Il Giornalista non si tocca
L'Editoriale di Luigi Palamara in solidarietà a Pino Maniaci
Ci sono schiaffi che fanno più rumore di un’esplosione. Non per la violenza in sé — ché quella, purtroppo, è sempre uguale, meschina e vile — ma per ciò che rappresentano. Quando una mano si alza contro un giornalista, non colpisce solo un uomo: colpisce un principio. Quello della libertà. E la libertà, in una democrazia, è come l’aria: la si sente solo quando comincia a mancare.

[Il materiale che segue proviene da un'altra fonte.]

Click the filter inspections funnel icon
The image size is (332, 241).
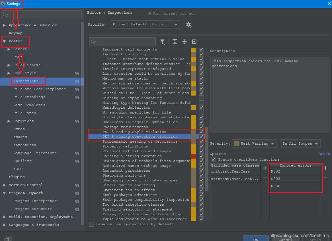(162, 42)
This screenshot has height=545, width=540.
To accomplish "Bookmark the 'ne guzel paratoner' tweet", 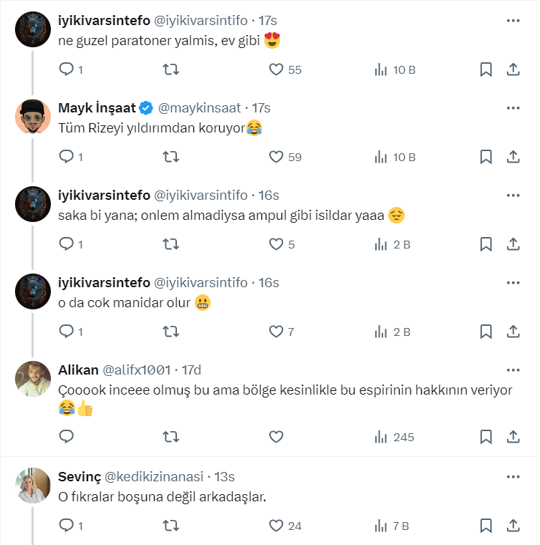I will [486, 69].
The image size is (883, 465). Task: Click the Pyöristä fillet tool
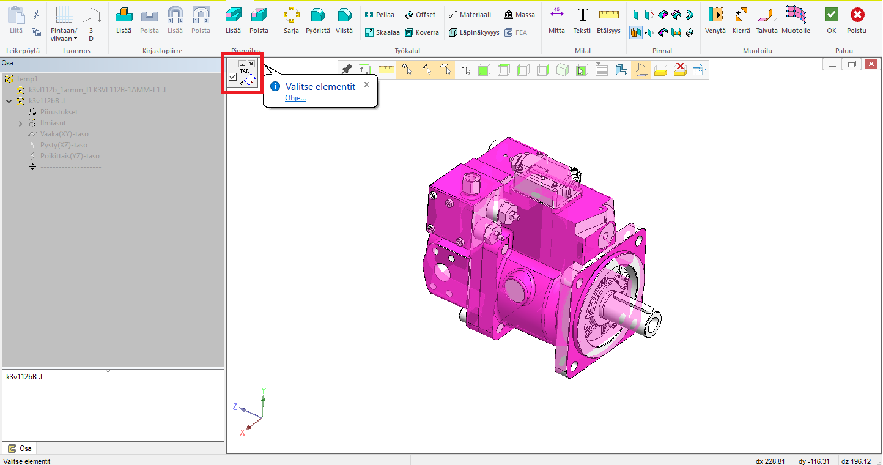coord(317,20)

A Pino Maniaci, giornalista e direttore di Telejato, è stata tolta quella sicurezza elementare che dovrebbe essere garantita a chiunque scelga di informare, di raccontare, di disturbare i poteri, grandi o piccoli che siano. Un consigliere comunale di Partinico, incapace di reggere il peso di una critica, ha pensato bene di rispondere non con le parole, ma con le mani. E così ha mostrato, nel gesto, tutta la sua pochezza.
Non è un caso isolato. È un sintomo. In un Paese dove la libertà di stampa viene ogni giorno corrosa non solo dalla violenza fisica, ma da quella, più subdola, delle querele temerarie, delle calunnie, delle diffamazioni a orologeria. Oggi il giornalista non lo si zittisce solo con un pugno, ma anche con un faldone di carta bollata, con la gogna mediatica, con la macchina del fango. E tutto questo perché la libertà di parola fa paura.

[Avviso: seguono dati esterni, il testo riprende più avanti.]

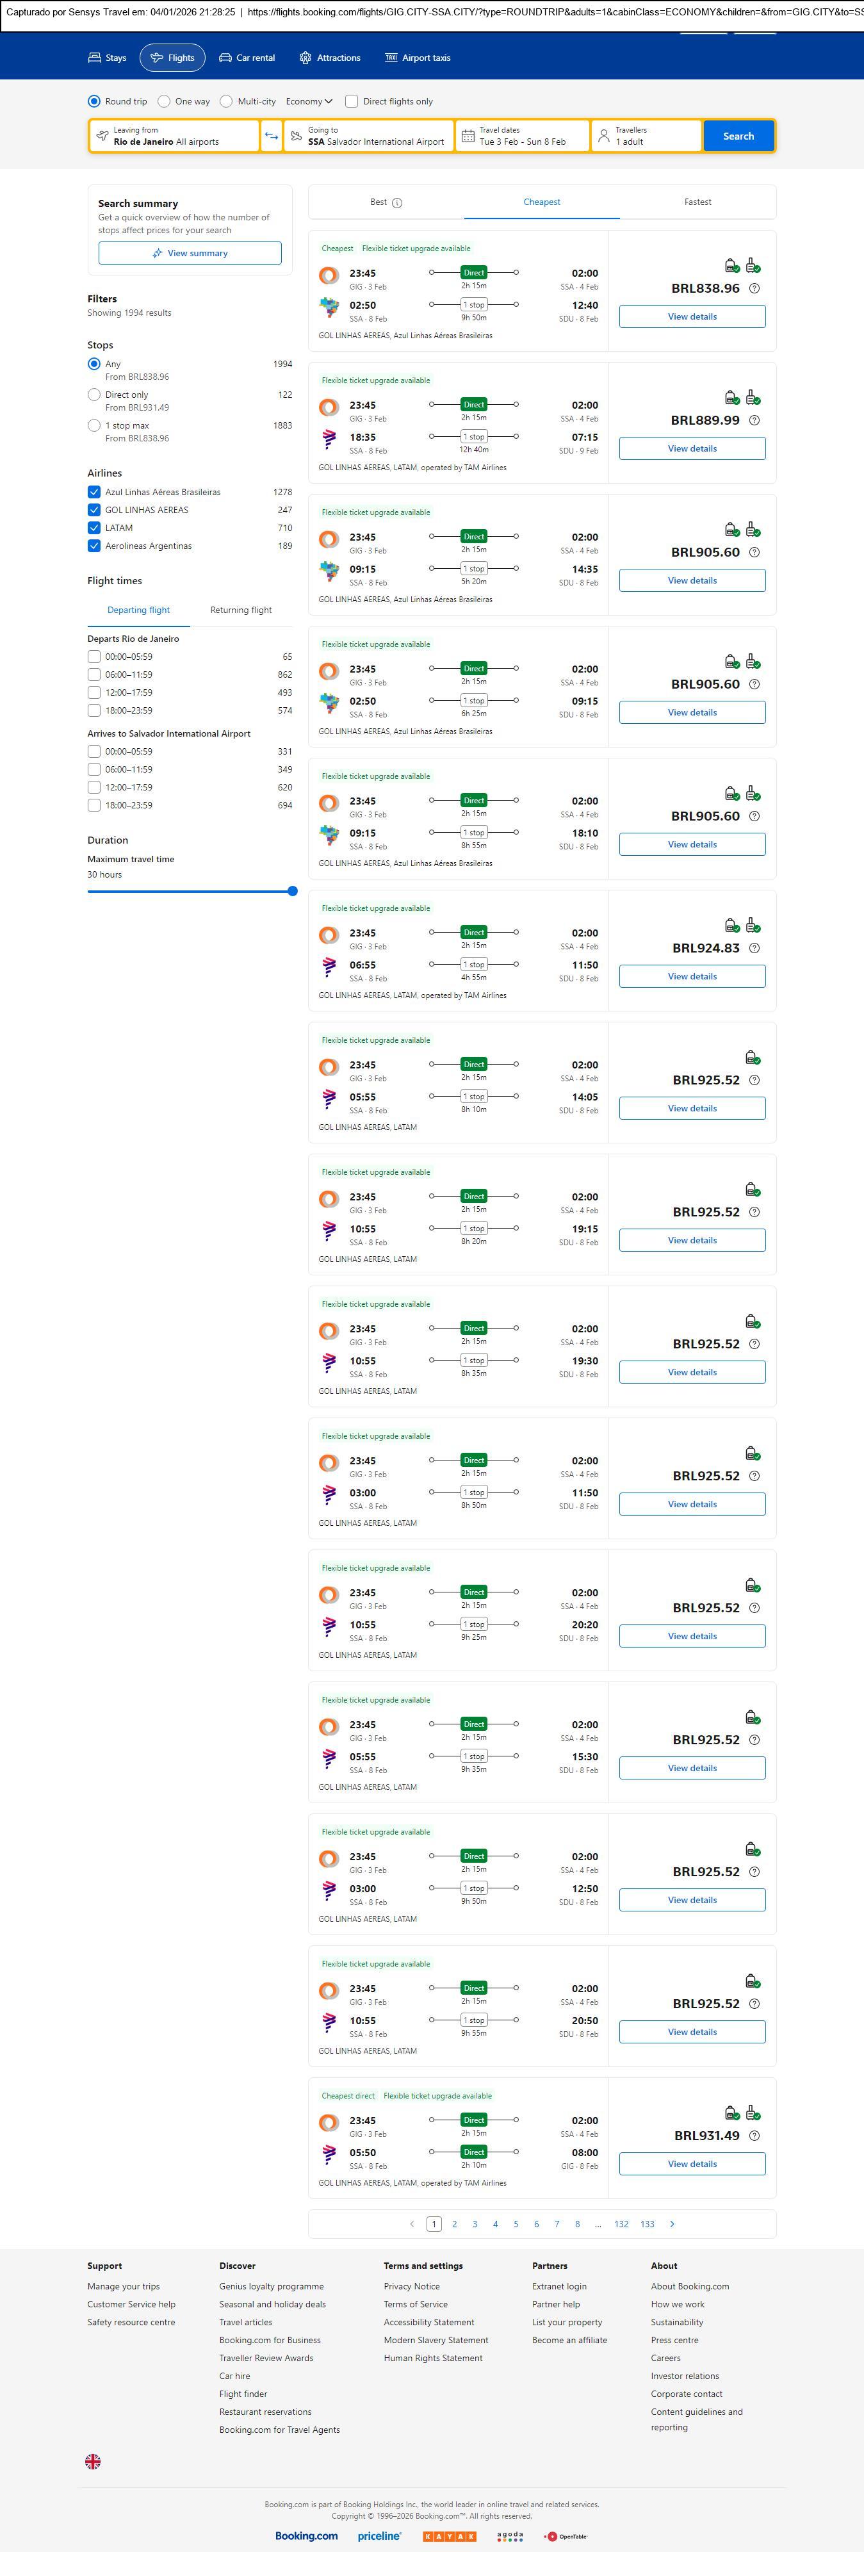This screenshot has width=864, height=2552.
Task: Open the Economy cabin class dropdown
Action: [309, 101]
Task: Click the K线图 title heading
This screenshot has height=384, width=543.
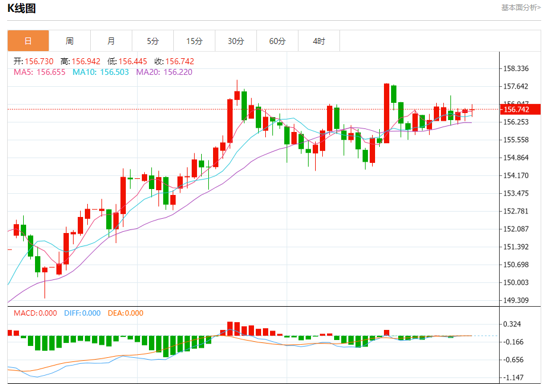Action: coord(21,8)
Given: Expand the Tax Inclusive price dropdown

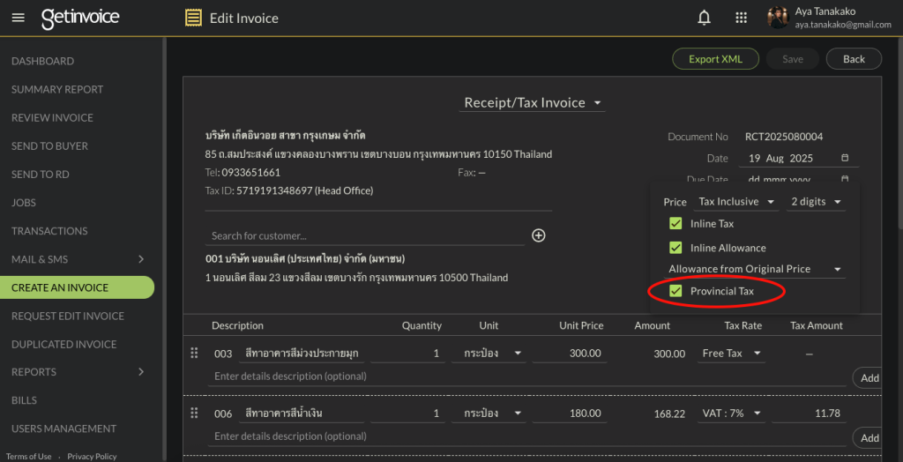Looking at the screenshot, I should click(x=737, y=202).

Chi ha scelto questo mestiere lo sa: fare il giornalista significa camminare sul filo del rasoio, tra il dovere della verità e il rischio dell’inimicizia. Ma c’è un limite che non può essere oltrepassato: il giornalista non si tocca. Non fisicamente, non moralmente, non economicamente. E chi lo fa deve essere isolato, sanzionato, disprezzato.
Perché la stampa non è un orpello, non è un fastidio da sopportare. È l’ossigeno della democrazia. E se un rappresentante delle istituzioni non è in grado di tollerare la critica — se non capisce che essere criticati fa parte del gioco democratico — allora non merita di sedere nemmeno un minuto di più in quell’aula consiliare.
Il consigliere comunale di Partinico chieda scusa. Non tanto a Maniaci, ma ai cittadini che rappresenta. Lo faccia davanti alle telecamere di Telejato, lì dove ha creduto di poter imporsi con la forza invece che con le idee. E poi, se resta in lui un briciolo di dignità, rassegni le dimissioni.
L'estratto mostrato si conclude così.